I'm not sure if it works only for me, but loading a NES game with Mesen, or an arcade game with FinalBurn Neo on a new session might be a temporary workaround for some reason.

retroNUC commented 1 year ago

Seen over on Reddit too:

https://www.reddit.com/r/RetroArch/comments/1085v4m/retroachievements_crashing_retroarch_when_closing/

retroNUC commented 1 year ago

Tested some different builds myself, definitely some sort of undefined behaviour difference between MinGW (broken) vs MSVC (working).

Suppose I'd have to get the MinGW debugger up and running to pinpoint the exact spot, but running an ASan MSVC build certainly shows some runtime problems in rc_libretro.c that could be cleaned up - Lots of memcmp usage for string comparisons instead of strcmp/strncmp.

retroNUC commented 1 year ago
Thread 23 received signal SIGSEGV, Segmentation fault.
0x00007ffa6a8db277 in WSPStartup () from C:\Windows\system32\mswsock.dll

Caused by the rcheevos_async_begin_request in rcheevos_client_identify_game on the second game boot.

First request: image

Second request (causes segfault): image

My best guess is that data/userdata/datacopy is being freed early, then being dereferenced on the network task.

Side note - Spotted that "rcheevos_locals.load_info.hashes_tried" isn't being reset between sessions, that could probably lead to some funkiness.

retroNUC commented 1 year ago

Bisected to PR https://github.com/libretro/RetroArch/pull/14351 / Commit https://github.com/libretro/RetroArch/commit/e45958b25a140cbd549cfb8771395f3bcd922e48

(Network) Get rid of the timeout_enable parameter for socket_connect

retroNUC commented 1 year ago

The difference between MinGW crashing and MSVC working is that the latter doesn't actually have SSL implemented.

On the second boot, something is calling WSAStartup() (can't tell what's spawning this on a new thread) at the same time that WSAPoll() is being called in socket_connect_with_timeout(), which is what the above commit changed the http socket code to instead socket_connect().
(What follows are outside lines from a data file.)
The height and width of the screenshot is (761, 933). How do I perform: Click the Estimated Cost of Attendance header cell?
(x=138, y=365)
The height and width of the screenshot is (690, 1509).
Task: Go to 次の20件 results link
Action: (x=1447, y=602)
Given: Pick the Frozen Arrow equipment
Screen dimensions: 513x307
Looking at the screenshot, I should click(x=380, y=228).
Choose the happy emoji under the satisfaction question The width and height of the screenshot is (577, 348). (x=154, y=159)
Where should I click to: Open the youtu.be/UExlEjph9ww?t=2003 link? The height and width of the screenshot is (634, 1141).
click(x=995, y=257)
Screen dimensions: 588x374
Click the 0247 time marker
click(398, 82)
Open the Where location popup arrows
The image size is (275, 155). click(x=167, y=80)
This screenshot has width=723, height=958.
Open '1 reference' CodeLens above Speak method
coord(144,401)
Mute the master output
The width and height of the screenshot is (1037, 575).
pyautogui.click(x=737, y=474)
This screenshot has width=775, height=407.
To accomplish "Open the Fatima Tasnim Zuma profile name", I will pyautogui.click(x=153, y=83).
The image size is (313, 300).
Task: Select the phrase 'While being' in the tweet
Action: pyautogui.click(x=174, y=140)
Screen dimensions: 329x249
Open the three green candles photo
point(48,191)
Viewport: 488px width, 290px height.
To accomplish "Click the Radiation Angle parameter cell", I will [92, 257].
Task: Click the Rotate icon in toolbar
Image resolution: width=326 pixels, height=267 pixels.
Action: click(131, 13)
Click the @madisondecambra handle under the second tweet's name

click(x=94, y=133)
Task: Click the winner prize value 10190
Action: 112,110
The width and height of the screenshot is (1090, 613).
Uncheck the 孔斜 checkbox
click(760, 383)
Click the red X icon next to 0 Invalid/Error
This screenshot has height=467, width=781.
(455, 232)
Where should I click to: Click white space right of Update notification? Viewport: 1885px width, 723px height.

On _WIN32 platforms through that last function, it wasn't actually doing any timeouts at all, despite the request in the parameter.

In any case, both SSL and non-SSL now go through socket_connect_with_timeout() and only the SSL one crashes, which makes me think something's not being reset/shutdown correctly for the next session.

retroNUC commented 1 year ago

Honestly can't tell whether I hate debugging network code or multithreaded code more.

It's a dangling async task for CHEEVOS_ASYNC_FETCH_HARDCORE_USER_UNLOCKS from the first run that's causing the problems once socket_connect_with_timeout() starts being used from the second run's rcheevos async tasks.

Actually, all of the first run's async tasks seem to be sticking around until the game shutdown, which manages to clean up all apart from the hardcore data. Would have though all of those threads would have cleaned themselves up as soon as HTTP requests were finished.

LibretroAdmin commented 1 year ago

@retroNUC How do we proceed from here? When you revert that PR locally does it work properly then? If so, we can start figuring out a way we can fundamentally fix this.

Jamiras commented 1 year ago

It's the addition of this code that's causing the problem (thanks for bisecting): https://github.com/libretro/RetroArch/blob/e45958b25a140cbd549cfb8771395f3bcd922e48/libretro-common/net/net_socket_ssl_mbed.c#L118-L126 which was added by #14351: https://github.com/libretro/RetroArch/pull/14351/files#diff-e68eaa44ad3da41536e0a0bc37e9e75f13750d7d4c29fd6cb54305b98e736f9fR225-R237

I'm not a socket programmer, so I don't know what the actual issue is, but passing false for timeout_enable in net_http_new_socket does seem to fix the issue (as it avoids the referenced new code):

#ifdef _WIN32
      if (ssl_socket_connect(conn->sock_state.ssl_ctx, addr, false, true)
            < 0)
#else
      if (ssl_socket_connect(conn->sock_state.ssl_ctx, addr, true, true)
            < 0)
#endif

Note that it was passing true prior to the changes in #14351. The function was just ignoring the parameter.

I don't know if this change would have any unintended side effects. Perhaps it's better to continue passing true and just make net_socket_ssl_mbed.c ignore the parameter as it had been before.

retroNUC commented 1 year ago

Submitted the temp fix after speaking to @LibretroAdmin, pretty much along the lines of what @Jamiras suggested.

Keep this issue open until we fix properly, though?

Immersion95 commented 1 year ago

Same thing here